Now the forces of the coup were offering them a new empire, one a lot more justifiable and enforceable than the old.
‘So what’s the score with this one?’ Myra asked.
‘Still loyal,’ replied Val. ‘They just reported in to say they weren’t going with the Alliance.’
‘Any way of checking that?’
‘Don’t know, I’m hailing them—ah! they’re letting us in.’
‘I’ll go,’ said Myra, ‘you stay with the big picture.’
With a clunky, disorienting transition, she found herself standing in a real-time representation of the battlesat’s bridge. It was about fifteen metres across, and crowded. The interior matched the exterior’s style: banks of flashing lights among chrome and black surfaces; a cluttered overgrowth of retrofitted modern kit among a profusion of plants, like in a civilian space settlement.

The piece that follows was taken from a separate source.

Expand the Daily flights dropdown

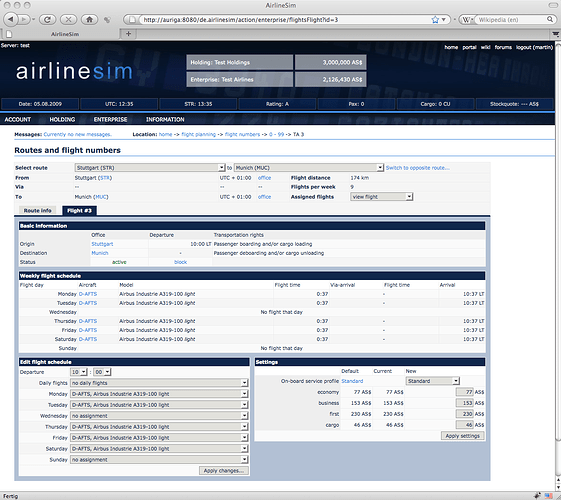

The layout was optimised for free-fall, with the crew-members strapped into seats and couches at unexpected angles to each other. In this section of the shaft there were actual windows, through which she could see the great wheel turn in the sunlight, and the Earth’s swirling clouds below. She blinked, and overprinted the real view with its software image.
The crew were wearing eyebands, and some of them could see Myra’s fetch in their own virtual palimpsests of the scene—but they spared her no more than a glance. Another spectral presence had all their attention.
The General sat on a window sill, surveying the bridge with narrowed eyes. He’d been saying something; his words seemed to hang in the air, resonating in the circuits of the display. He interrupted himself and turned to face her.